Not long after the terror attacks of September 11, 2001, I asked an adult group at my parish if they would like to visit a mosque. The unanimous response was positive, and I arranged for us to spend a Saturday afternoon at an Islamic center that had been established about 30 years before.
The imam and members of the congregation spent several hours with us; explained the architecture of the building and the content of worship; frankly discussed the attacks, and served us a catered lunch.
The imam said that groups like ours regularly visited the mosque and that an elderly Jewish woman once told him as she was leaving, “I was physically afraid to come here. Now, I know better.”
I am not naïve. I know that there are two billion Muslims in the world, and they are as varied in their opinions and behavior as are the two billion Christians. But my experience at that mosque and at other mosques and synagogues I have visited demonstrates what should be obvious, that the fact that people have fundamental and even unreconcilable differences doesn’t mean that they can’t live together in a civil society.
I’m thinking about this because of the conflict between Israel and the terrorist group Hamas.
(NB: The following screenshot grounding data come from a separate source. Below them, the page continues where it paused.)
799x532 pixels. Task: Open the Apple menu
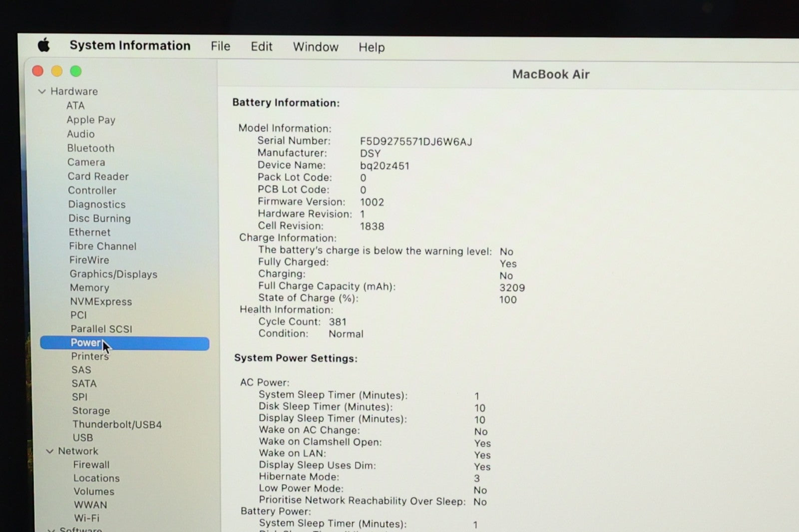[44, 45]
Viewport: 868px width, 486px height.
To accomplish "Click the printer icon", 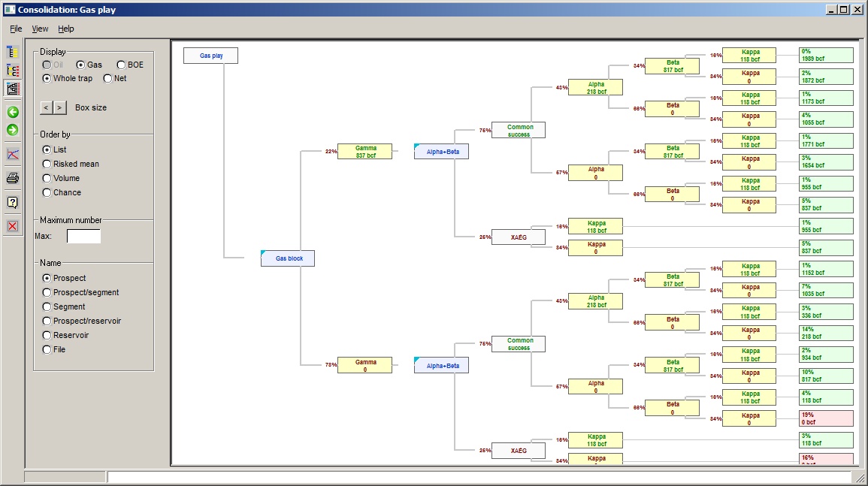I will [13, 178].
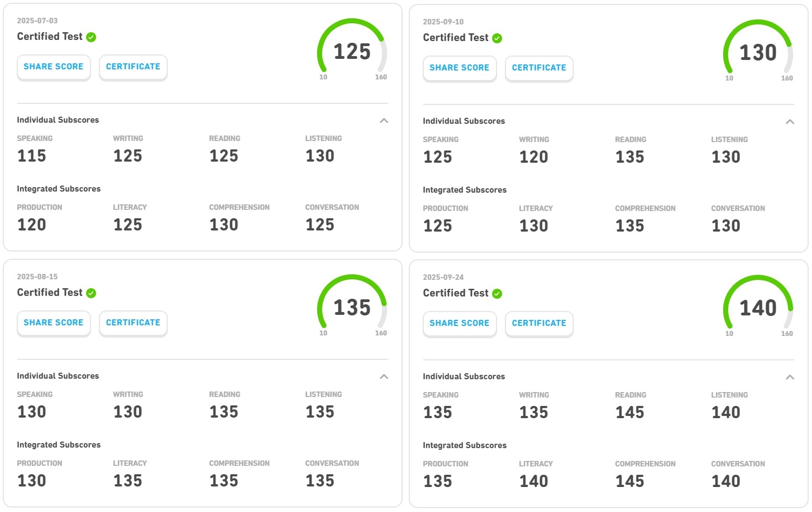This screenshot has width=812, height=512.
Task: Click the green verified badge on 2025-07-03 test
Action: [x=92, y=37]
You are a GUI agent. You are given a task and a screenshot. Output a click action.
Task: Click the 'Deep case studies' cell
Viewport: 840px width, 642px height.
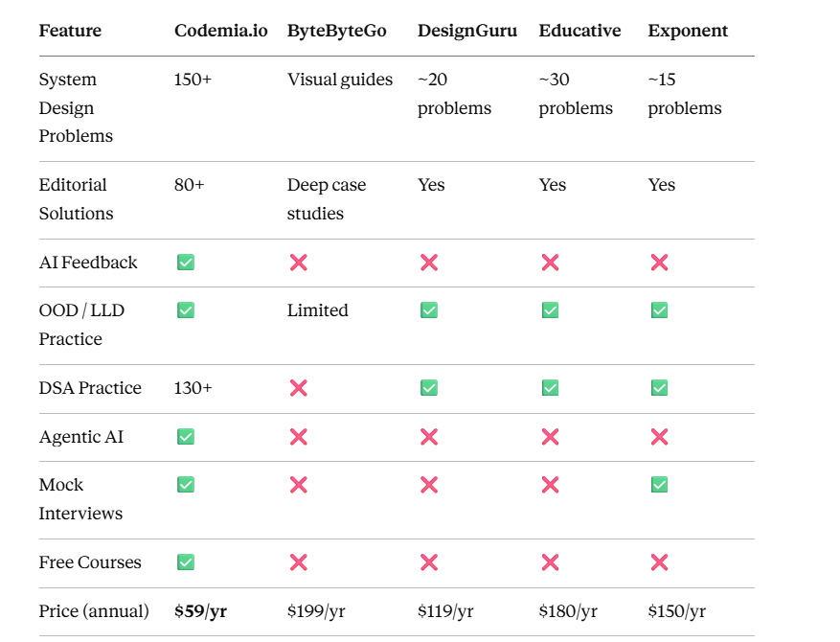[327, 199]
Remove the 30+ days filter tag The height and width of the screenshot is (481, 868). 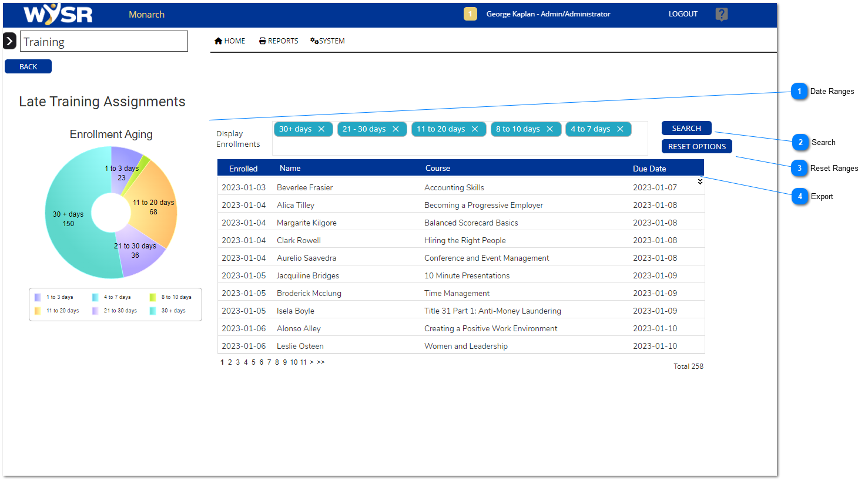click(321, 129)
That’s not going to be resolved by a Saturday afternoon visit and a tray of baked ziti. At my advanced age, I don’t expect it to be resolved in my lifetime. Even if Israel were to eradicate Hamas, the tension between Israel and the Palestinian people would remain.
That might sound like despair, but it is not. I am realistic about the history and nature of that conflict, but I am not pessimistic about human nature.
The afternoon of the mosque and the war in Israel and Gaza are thousands of miles apart, but they exist in the same reality and are carried out by people who share the dignity and the potential that come from being made in the image of God.
We can’t intervene between Israel and Hamas nor solve the issue of a Palestinian state, but we can refuse to allow our relationships to be infected by the intractable divisiveness that has so far frustrated attempts to bring peace to the Near East.
Movements like Hamas do not draw strength only from their internal motivations but also from encouragement they receive from outside, even from our own neighbors.
We can and should pray for peace, but we also can reject stereotypes and help build a culture of mutual understanding and acceptance, hoping to create a world in which those who inspire and support hatred and violence are drowned out—.or, please God, rediscover their humanity.
We have our model in Jesus, who ignored ages-old taboos in his interactions with gentiles and Samaritans and lepers. He meant for us to imitate him. Peace will not begin with Israel and Hamas. If it doesn’t begin with us, where will it begin?